» YOUR TASKS
**1)** Return word for word the part of the passage on Pythagorean judgments that begins at the words "In consequence of this" and stops after "of his opponent.".
**2)** In the passage on Pythagorean judgments, how many talents did Pythagoras ultimately condemn the defendant to pay?

» TEXT EXCERPT
=======

In consequence of this advice, the Crotonians that heard it were of opinion, that if they conducted themselves moderately in misfortunes, they would preserve their own salvation; but that if they were immoderate in their expenses, they would all of them die prematurely. A certain person also having been made an arbitrator in an affair in which there was no witness, led each of the litigants to a certain monument, and said to one of them, the man who is buried in this monument was transcendently equitable; in consequence of which the other litigant prayed that the dead man might obtain much good; but the former said that the defunct was not at all better for the prayers of his opponent.
Pythagoras, therefore, condemned what the former litigant said, but asserted that he who praised the dead man for his worth, had done that which would be of no small importance in his claim to belief. At another time, in a cause of great moment, he decided that one of the two who had agreed to settle the affair by arbitration, should pay four talents, but that the other should receive two. Afterwards, he condemned the defendant to pay three talents; and thus he appeared to have given a talent to each of them. Two persons also had fraudulently deposited a garment with a woman who belonged to a court of justice, and told her she was not to give it to either of them unless both were present.
Some time after, for the purpose of circumvention, one of them received the common deposit, and said that it was with the consent of the other. But the other, who had not been present [when the garment was returned], acted the part of a sycophant, and related the compact that was made at the beginning, to the magistrates. A certain Pythagorean, however, taking up the affair said, that the woman had acted conformably to the compact, as both parties had been present. Two other persons also appeared to have a strong friendship for each other, but had fallen into a silent suspicion through a flatterer of one of them, who told him that his wife had been corrupted by the other.

=======

» DATASET ENTRIES
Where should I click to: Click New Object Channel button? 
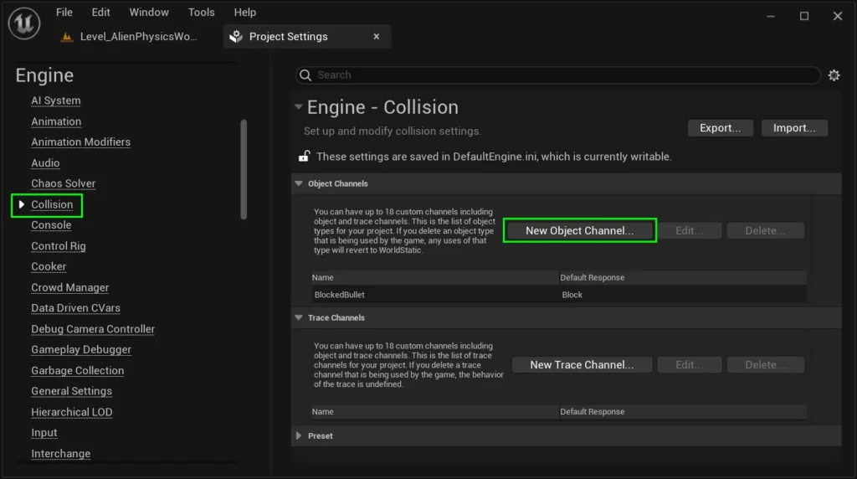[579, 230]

=======

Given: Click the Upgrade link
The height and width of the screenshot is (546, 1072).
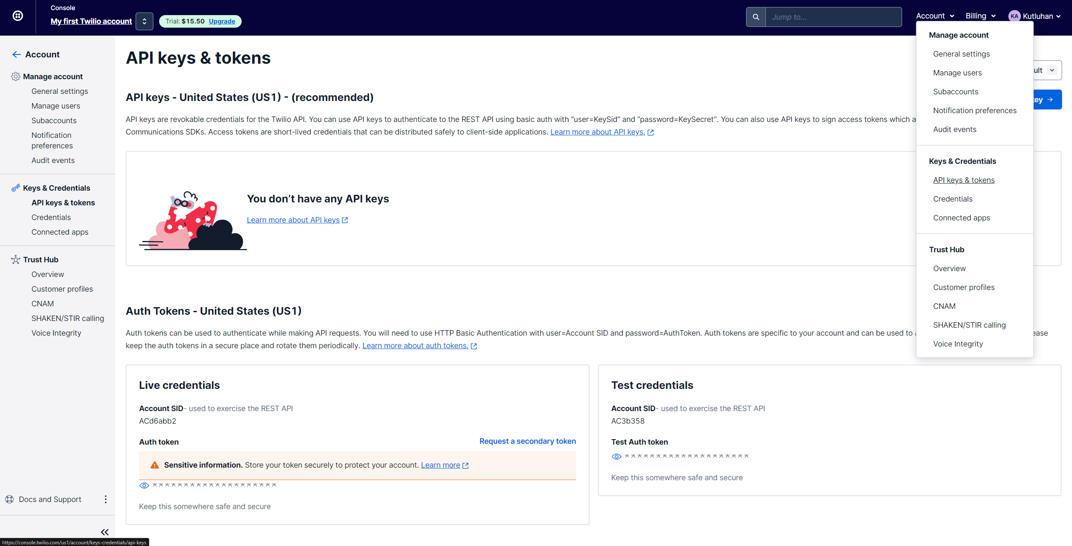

=======

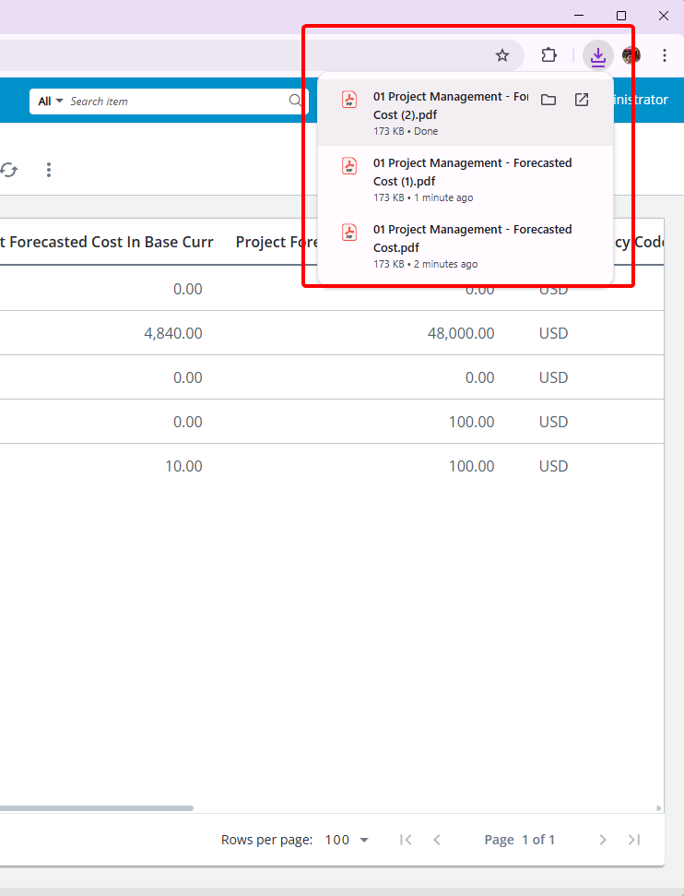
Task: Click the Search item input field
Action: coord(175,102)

=======

» OUTPUTS BY TASK
**1)**
In consequence of this advice, the Crotonians that heard it were of opinion, that if they conducted themselves moderately in misfortunes, they would preserve their own salvation; but that if they were immoderate in their expenses, they would all of them die prematurely. A certain person also having been made an arbitrator in an affair in which there was no witness, led each of the litigants to a certain monument, and said to one of them, the man who is buried in this monument was transcendently equitable; in consequence of which the other litigant prayed that the dead man might obtain much good; but the former said that the defunct was not at all better for the prayers of his opponent.

**2)** Three talents.